Tarefa A:
Responda com base no texto sobre o fim do elevador de serviço:
(i) Por qual partido o autor foi vereador de Salvador, e em que anos?
(ii) Em que data a Assembleia Legislativa da Bahia aprovou o fim da diferença entre elevador social e elevador de serviço?
(iii) Por quanto tempo o País esteve submetido à escravidão?

#####

Paulista radicado na Bahia, jornalista, escritor, e imortal da Academia de Letras da Bahia. Formado em Comunicação, Mestre e Doutor. Tem histórica militância política, desde o combate à ditadura militar (1964-1985), como integrante da Ação Popular (AP), passando pelo exercício de mandatos como deputado estadual pelo PMDB-BA (1988-1989), vereador de Salvador pelo PT-BA (2000-2002), deputado estadual (PT-BA) de 2003 a 2005, e deputado federal também pelo PT de 2009 a 2011. Elegeu a defesa das religiões de matriz africana como prioridade e presidiu a Comissão Especial para Assuntos da Comunidade Afrodescendente (CECAD) da Assembleia Legislativa da Bahia (2003 e 2004).

Essa fase recente da vida política brasileira é muito reveladora do nosso caráter, da nossa identidade nacional. A emergência de uma liderança de extrema-direita, e não estou discutindo qualidades de tal liderança, nem conteúdo intelectual, nem discernimento, nem inteligência, o surgimento dela teve uma consequência, dentre tantas, e nenhuma delas positiva: permitiu vir à tona um pensamento até então submerso ou tímido, reacionário no limite extremo, presente na sociedade brasileira.

É como se a Casa Grande presente na alma de tanta gente pudesse agora se expressar às claras. Pudesse dizer tudo sem timidez. O ex-presidente, já em prisão domiciliar, passou a vocalizar um discurso homofóbico, racista, misógino, de ódio aos pobres sem qualquer restrição, e abriu as portas do inferno. Esse inferno era aqui. Estava na sala de estar, na mesa do jantar. Na convivência cotidiana. Na alma desses monstros, todos de aparência de gente boa e pacífica, todos os sinais de uma sociedade marcada pela escravidão, à qual o País esteve submetido por mais de três séculos.

Abro assim, para falar de uma coisa boa: recentemente, dia 30 de setembro deste ano da graça de 2025, a Assembleia Legislativa da Bahia aprovou o fim de um marco da escravatura em nossas cidades: acaba com a diferenciação entre elevador social e elevador de serviço. Este, chamado assim, servia como o lugar dos negros, das negras, dos pobres, dos trabalhadores, especialmente das trabalhadoras domésticas.

Essa nítida prática de racismo, de discriminação, de tentativa de separar o mundo do trabalho do restante, ocorre entre nós, naturalizada. Junto racismo e discriminação porque não se trata apenas da cor da pele, embora essa conte muito, até porque milhões de trabalhadoras e trabalhadores domésticos são negras, negros.

As pessoas de bem não gostam de se misturar nem com negros nem com pobres. A Casa Grande quer conviver apenas com os íntimos dela. À sala de jantar, serviçais, chamados assim, só devem entrar quando a patroa ou patrão acenar, quando acionar a sineta. E nada de se misturar nos elevadores deles.

#####

Tarefa B:
Redigite os registros a partir da linha que contém "The height and width of the screenshot is (950, 534)." até o fim deles, incluindo essa linha. Deixe as imagens de fora da resposta.

#####

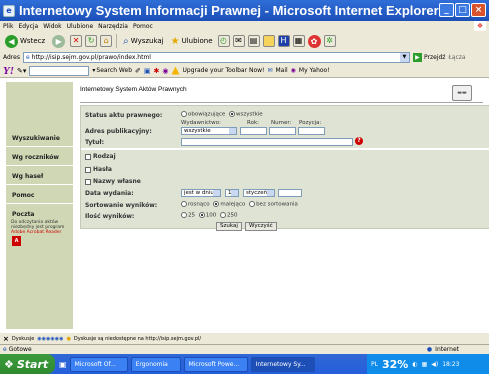  Describe the element at coordinates (298, 41) in the screenshot. I see `research-icon: ▦` at that location.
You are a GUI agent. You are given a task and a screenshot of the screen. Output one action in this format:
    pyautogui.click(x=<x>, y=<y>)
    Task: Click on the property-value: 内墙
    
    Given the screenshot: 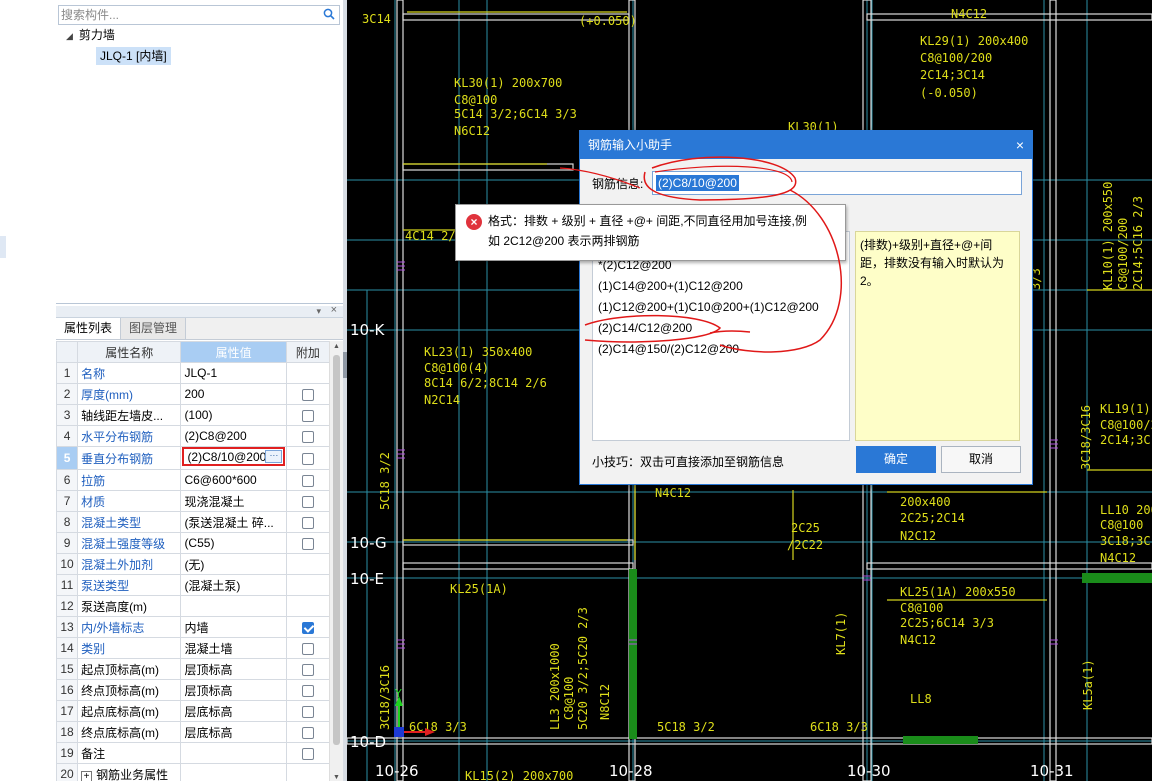 What is the action you would take?
    pyautogui.click(x=234, y=627)
    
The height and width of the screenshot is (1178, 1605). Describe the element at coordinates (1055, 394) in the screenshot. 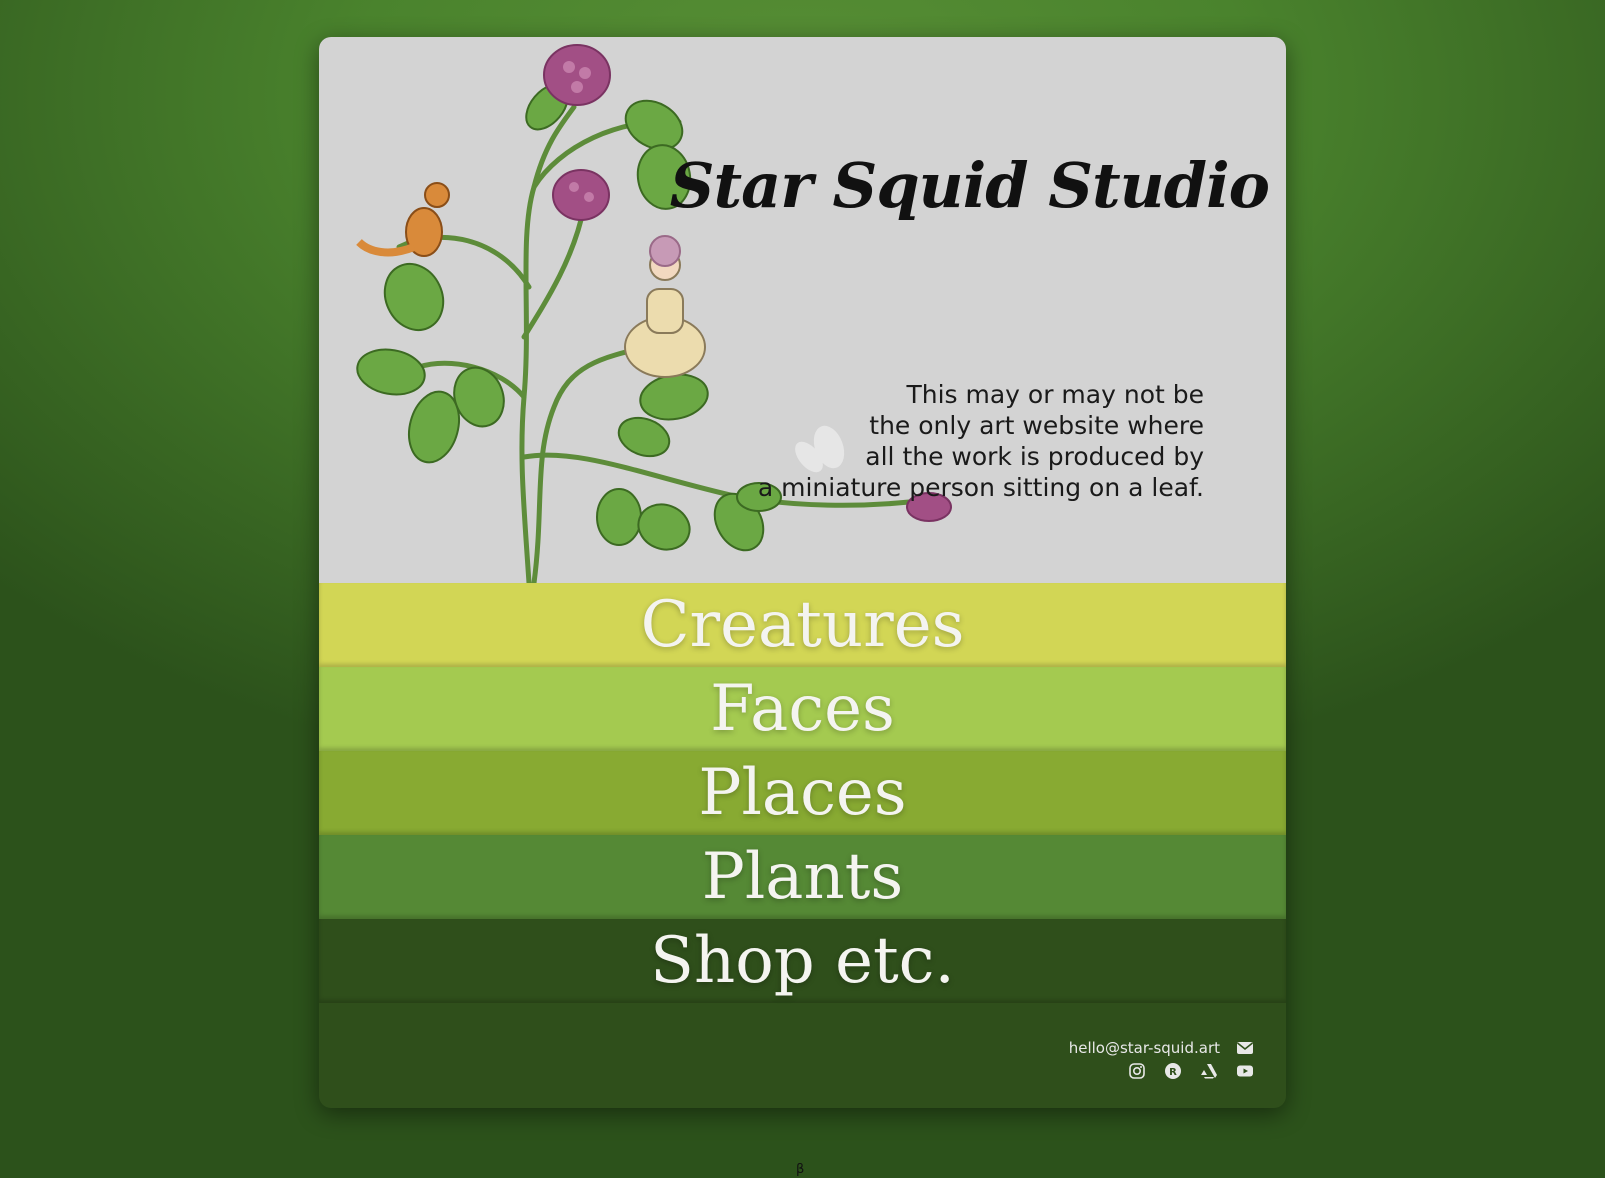

I see `tagline-line: This may or may not be` at that location.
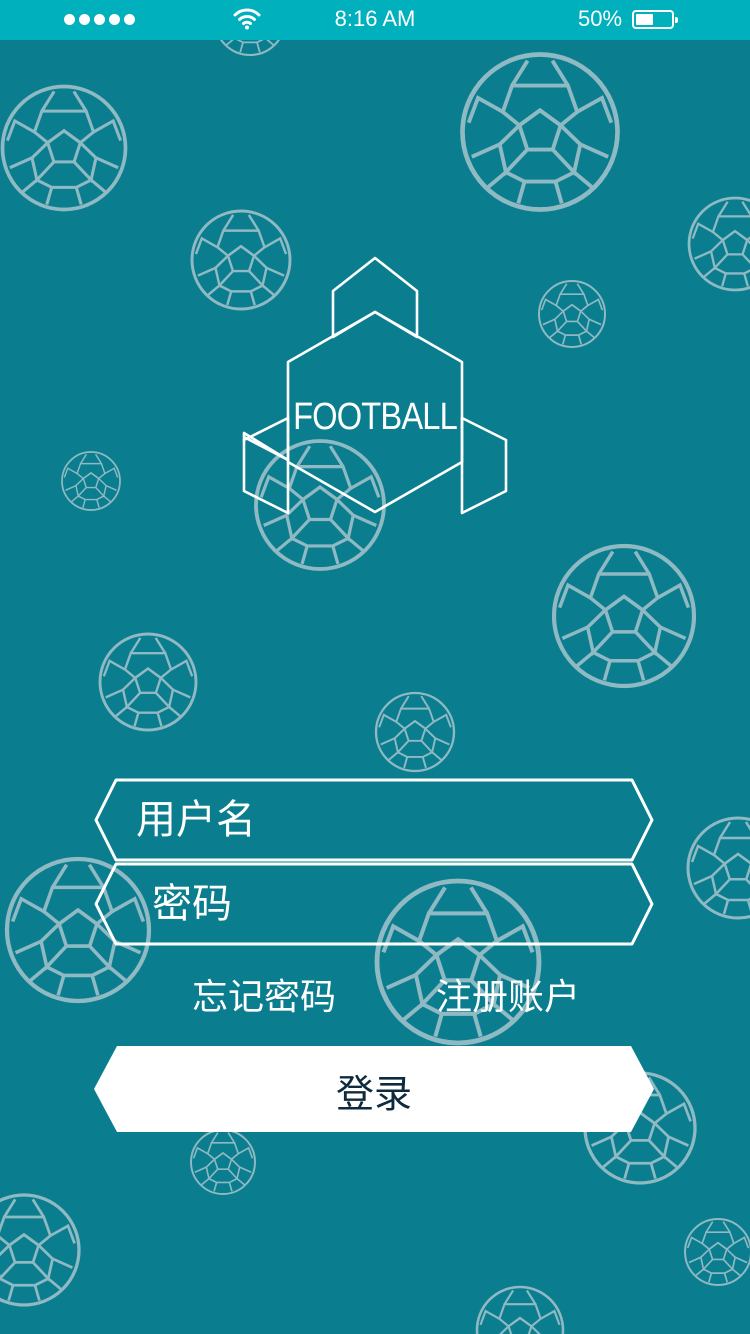  I want to click on username-field, so click(374, 820).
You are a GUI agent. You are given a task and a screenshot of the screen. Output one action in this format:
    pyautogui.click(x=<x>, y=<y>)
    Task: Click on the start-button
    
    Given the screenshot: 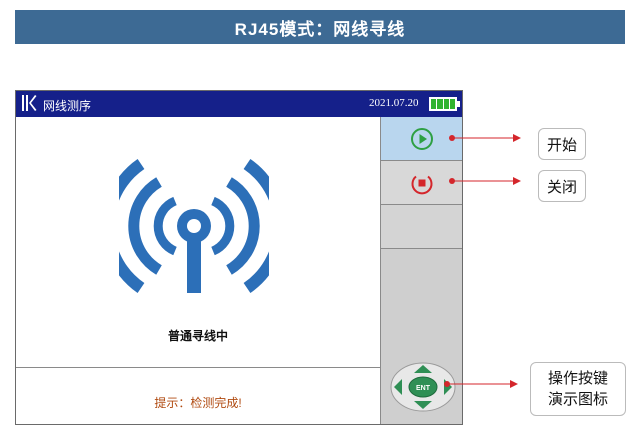 What is the action you would take?
    pyautogui.click(x=422, y=139)
    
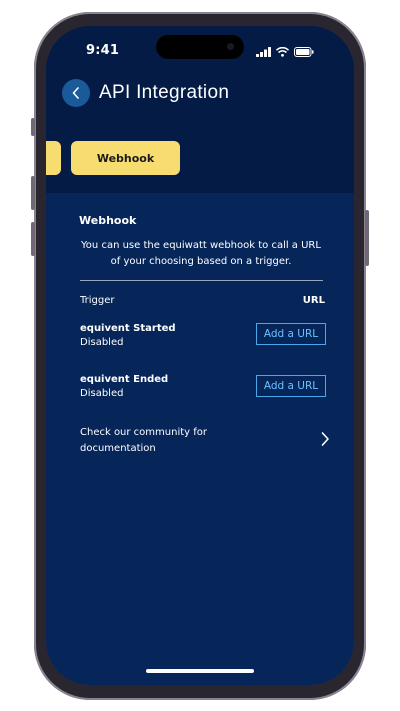 The width and height of the screenshot is (400, 711). What do you see at coordinates (200, 671) in the screenshot?
I see `home-indicator` at bounding box center [200, 671].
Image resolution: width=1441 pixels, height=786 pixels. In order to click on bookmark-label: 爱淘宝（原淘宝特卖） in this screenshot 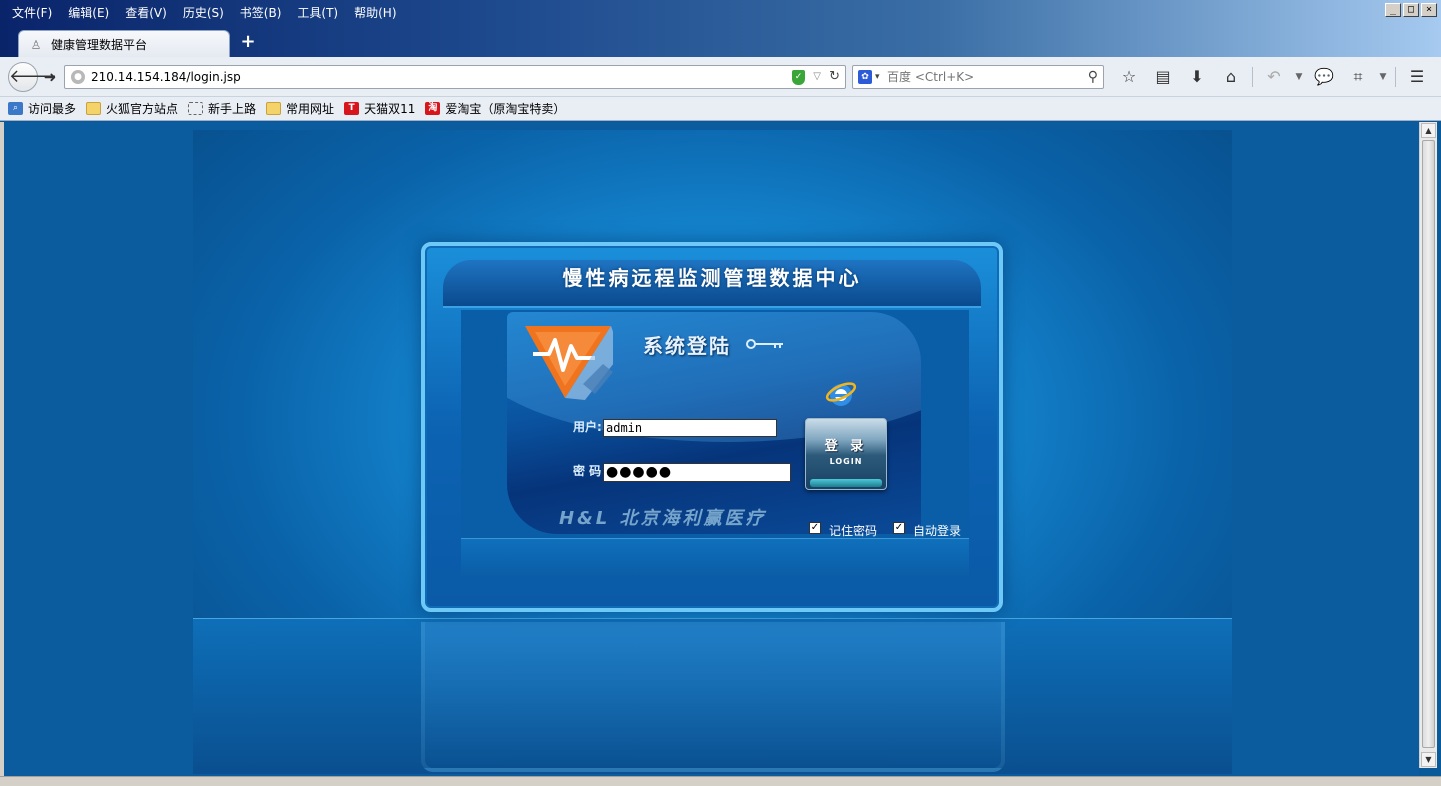, I will do `click(506, 109)`.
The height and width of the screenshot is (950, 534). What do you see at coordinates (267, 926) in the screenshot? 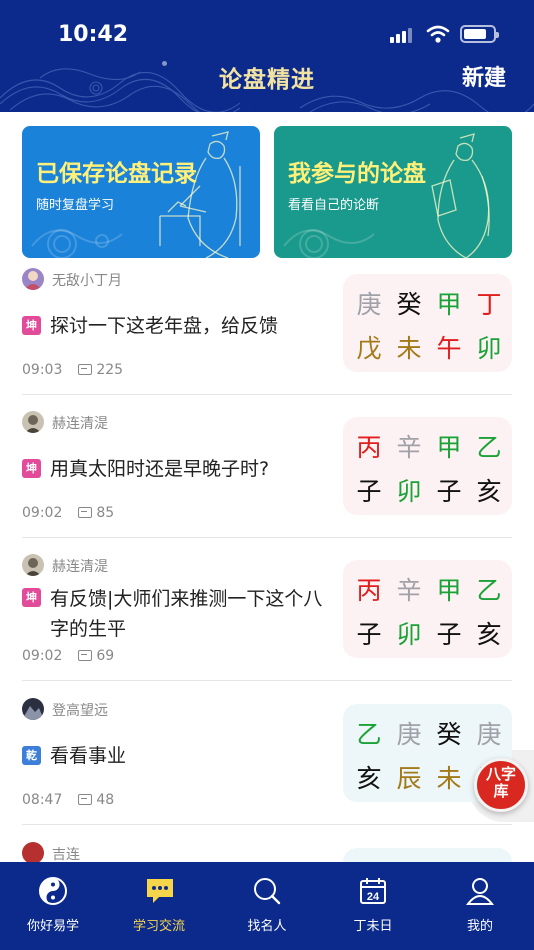
I see `tab-label: 找名人` at bounding box center [267, 926].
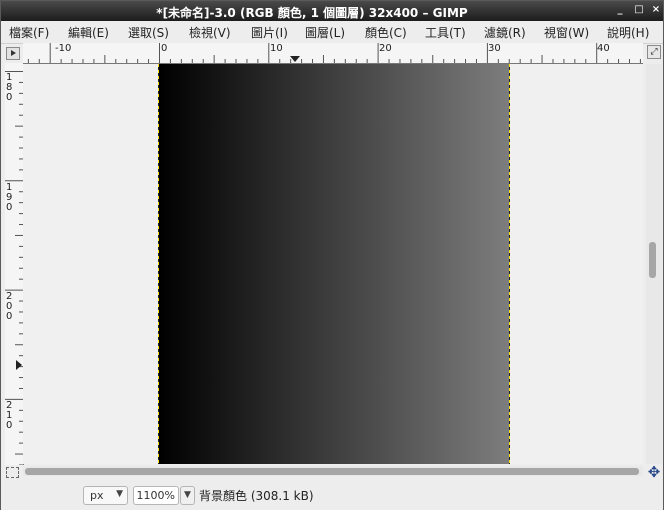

#####

Sua resposta A:
(i) Pelo PT-BA, de 2000 a 2002.
(ii) Em 30 de setembro de 2025.
(iii) Por mais de três séculos.

Sua resposta B:
The height and width of the screenshot is (950, 534). What do you see at coordinates (267, 926) in the screenshot? 
I see `tab-label: 找名人` at bounding box center [267, 926].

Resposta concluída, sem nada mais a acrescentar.